Bu ayette Musa’dan bahsedilen yerde, ‘saygı’yla yakından bağlantılı başka bir terimden söz ediliyor: ‘Yücelik.’ “Evi yapan nasıl evden daha çok saygı görürse, İsa da Musa'dan daha büyük yüceliğe layık sayıldı.” Kutsal Kitap’ta yücelik sözcüğünün birbiriyle ilişkili iki anlamı vardır. Tanrı’nın bir özelliğidir; Tanrı’nın güzel, parlak doğasını kast eder- Tanrı’nın varlığını insanlara gösterdiğinde içinde göründüğü parlak, çevresini aydınlatan ışığı. Yücelik, Tanrı’nın göz kamaştırıcı (sadece parlak ışık değil, doğasının her yönü) doğasına övgü ve hayranlıkla karşılık vermektir. Bu anlamda ‘yücelik’ saygıyla eşanlamlıdır. O halde Tanrı’ya verilmesi gereken uygun karşılıklardan biri O’nu yüceltmektir. “Bu nedenle, Mesih sizi kabul ettiği gibi, Tanrı'nın yüceliği için birbirinizi kabul edin.” (Romalılar 15:7, İncil)
Tanrı’ya layık olduğu yüceliği vermeyi düşündüğümüzde doğal olarak tapınmayı düşünürüz. Kutsal Kitap bizlere İsa Mesih’e tapınmayı öğretir mi? Bu soru, bu web sitesinde yanıtlanıyor, öyle değil mi? “Tek bir Rab var, O da İsa Mesih'tir. Her şey O'nun aracılığıyla yaratıldı, biz de O'nun aracılığıyla yaşıyoruz.” (1. Korintliler 8:6, İncil)
İsa’nın dönemindeki din önderleri İsa’dan hoşlanmıyordu. Onu izleyen kalabalıkları kıskanıyorlardı. Ayrıca, İsa bu insanların ikiyüzlülüğünü ortaya çıkarıyordu. Bu din önderlerinden biri bir seferinde İsa’nın, o dönemin kuşkucuları diye bilinen bir grupla tartışmasına kulak misafiri oldu. İsa’nın savının bu denli kuvvetli olmasından etkilenmişti. Bu fırsatı değerlendirip İsa’yı tartışmayla ilgili bir soruyla şaşırtmaya çalıştı. İsa’nın cevabına dikkat edin:
“Onların tartışmalarını dinleyen ve İsa'nın onlara güzel yanıt verdiğini gören bir din bilgini yaklaşıp O'na, "Buyrukların en önemlisi hangisidir?" diye sordu. İsa şöyle karşılık verdi: "En önemlisi şudur: 'Dinle, ey İsrail! Tanrımız Rab tek Rab'dir.” (Markos 12:28-29, İncil)

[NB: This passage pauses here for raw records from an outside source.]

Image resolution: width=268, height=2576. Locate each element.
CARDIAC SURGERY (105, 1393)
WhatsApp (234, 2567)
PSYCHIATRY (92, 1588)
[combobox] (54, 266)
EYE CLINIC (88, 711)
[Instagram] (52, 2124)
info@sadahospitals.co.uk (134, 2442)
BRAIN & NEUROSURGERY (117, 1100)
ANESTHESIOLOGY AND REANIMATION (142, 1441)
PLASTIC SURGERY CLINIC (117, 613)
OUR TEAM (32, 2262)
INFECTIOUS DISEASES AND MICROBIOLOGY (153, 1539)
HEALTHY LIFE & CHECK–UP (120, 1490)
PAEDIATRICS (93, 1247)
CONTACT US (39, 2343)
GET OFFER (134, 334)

Diğer uluslar birçok tanrıya tapınıyordu ama tek gerçek Tanrı bölünemezdi. “Tanrımız Rab tek Rab'dir.” İşte bu nedenle İsa bu bildiriyi açıklayabildi. Tanrı, insanın maddi şeyleri daha küçük parçalara ayırabildiği gibi ayrılamayan, ruhsal bir varlıktır. Öte yandan, Tanrı’nın birliği içinde, anlayışımızın ötesinde bir karmaşıklık vardır. Kutsal Kitap çalışmamızın odağı olan bu ayetlerde Tanrı’nın kendisi hakkında açıkladıkları bunlardır. “Başlangıçta Söz vardı. Söz Tanrı'yla birlikteydi ve Söz Tanrı'ydı.” Bu ayette, Söz’ün (İsa) sonsuz varoluşu, ilahi kişiliği ve ilahi doğası ifade edilmektedir.